You really don’t get the issue. Give real developers pull requests with 10, 100, 1000 and 10000 lines of changed code. I promise you, 100% that the quality on the latter two pull requests will be abysmal. No matter how good you are as a developer, you can be the best of the best, after a few hundred lines of code you’re unfamiliar with you’ll overlook obvious issues.
And let’s be honest, most developers will try to quickly get it done, read over it, hit the approve button and go back to their own work. This is how it works in the real world.
A small pull request with 10 or at most 100 lines will get a lot more scrutiny where developers actually have the mental capacity to think and reason about the code and its context.
If you let AI write a full system, or even a full module at once, spitting that code out, you’ll get large pull requests. Too large to do a meaningful review. It’s like if I threw you a pull request right now for a software you’re not familiar with and it’s 2000 lines of code. How well do you think you’ll do?

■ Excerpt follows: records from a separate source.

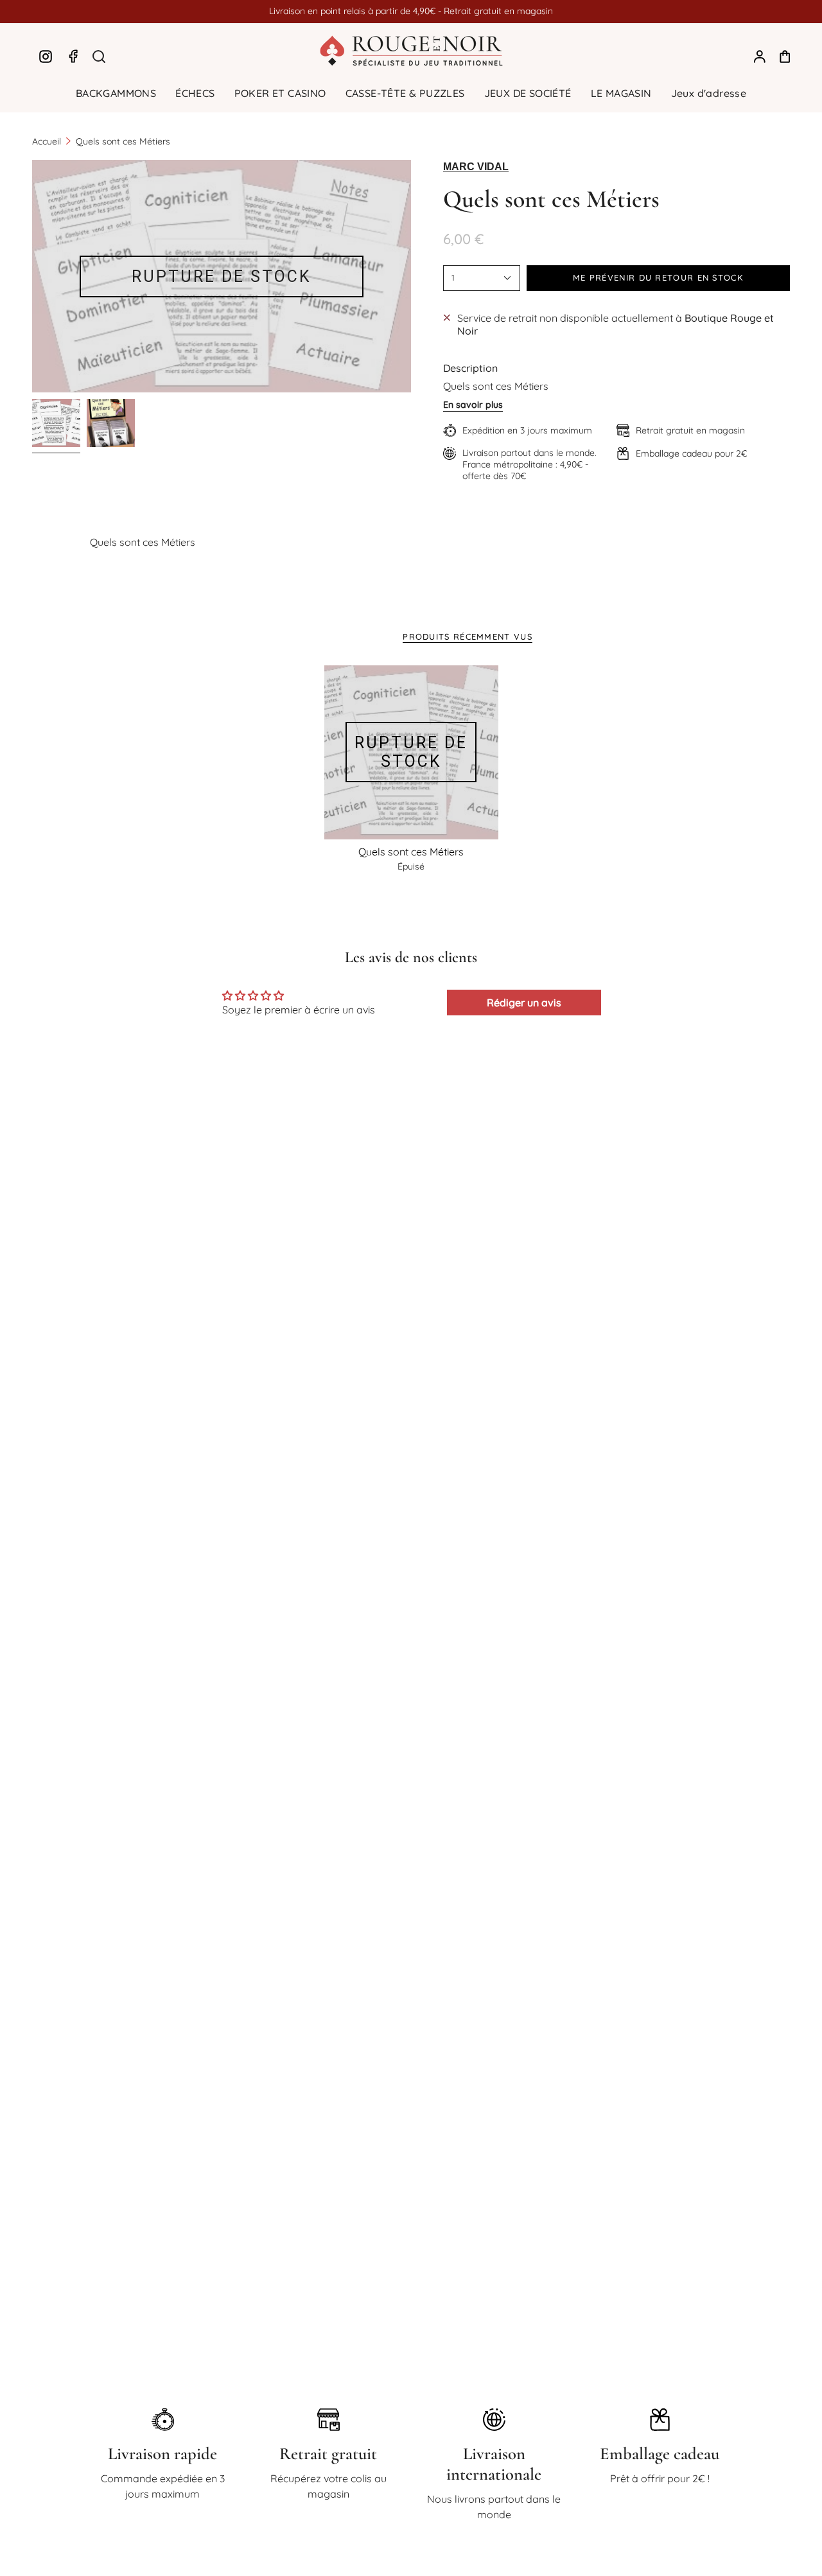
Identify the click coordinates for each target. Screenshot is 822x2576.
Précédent (32, 276)
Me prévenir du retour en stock (658, 277)
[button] (116, 93)
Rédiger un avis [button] (524, 1002)
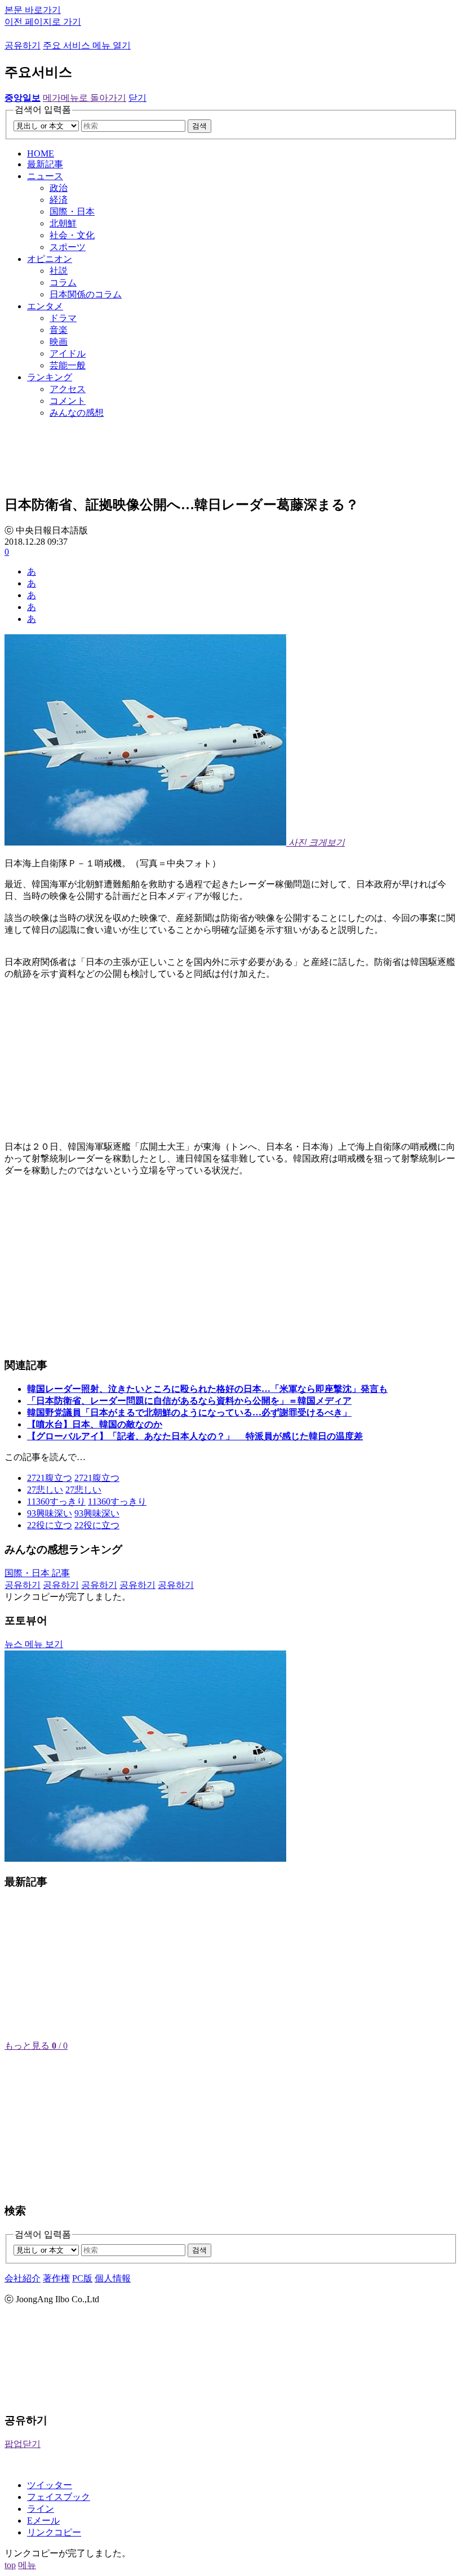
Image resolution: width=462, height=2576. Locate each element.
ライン (40, 2508)
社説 (59, 270)
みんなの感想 (77, 412)
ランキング (49, 377)
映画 (59, 341)
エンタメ (45, 306)
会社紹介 (23, 2278)
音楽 (59, 330)
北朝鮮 (63, 223)
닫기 (137, 98)
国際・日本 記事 (37, 1573)
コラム (63, 282)
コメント (68, 401)
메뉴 (27, 2565)
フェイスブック (58, 2497)
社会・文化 (72, 235)
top (10, 2565)
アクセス (68, 389)
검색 (199, 126)
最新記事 (45, 164)
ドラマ (63, 318)
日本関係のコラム (86, 294)
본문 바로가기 (33, 10)
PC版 (82, 2278)
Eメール (43, 2520)
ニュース (45, 176)
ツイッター (49, 2485)
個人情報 (113, 2278)
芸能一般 (68, 365)
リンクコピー (54, 2532)
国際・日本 (72, 211)
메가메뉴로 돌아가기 (84, 98)
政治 (59, 188)
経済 (59, 199)
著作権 (56, 2278)
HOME (40, 153)
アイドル (68, 353)
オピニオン (49, 259)
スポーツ (68, 247)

And you know what you say if someone is submitting 10k SLOC in a pull request?
“Hey Fred, document the hell out of this and split it into multiple MRs”.
And if there is no way to accomplish that ticket without it being a 10k SLOC MR? Then it was a bad ticket and whoever made it failed.
Nothing you have described doesn’t apply to humans too. If anything, StanAI is less likely to throw a temper tantrum if I leave a comment on his MR.
Hmm. If only there was a way to conserve that “mental capacity” by offloading the more banal tasks. Hmmm
Horribly. I would also make it a point to never use any software you are responsible for again if you think asking someone who doesn’t understand a code base to review the MR.
Either you have no idea what you are talking about or you are a genuinely horrible manager who has been entirely dependent on having a few “rock star developers” to do your job for you. So… yeah.
You can’t have your cake and eat it too. The entire point of AI would be to off-load the development work. You write a specification, throw it into the magic AI box, then get a working code base out.
Why the hell would you invest ten times the amount of organization work to break every feature down into small human sized parts? The AI doesn’t need bite sized tickets like humans do, you can throw a complex 100 page specification at it and get out working code an hour later. But you’ll get out 100k lines of code at once in that case.
You’re treating the AI like a junior developer, give it tiny tickets it can work on, then let a human review the work. The human will do badly because they have no context (they’d have to read the entire specification first, then read the pull request, then try to reason about code that a machine wrote). Reviewing code is always more difficult than writing it, the writing part is easy.
Again. If you are not already breaking down every feature into human sized parts, you are a horrible manager. And you seem hellbent on using a specific use case that you would never use in reality because… Frankenstein Complex?
And you continue to assume that the only people who can review a pull request are outside hires with no knowledge of the codebase or problem at all. Which… again, please never work on anything useful.
I’ll say this: If you actively sabotage your employees, they will fail. It doesn’t matter if that is Stan on the third floor or StanAI in the server room.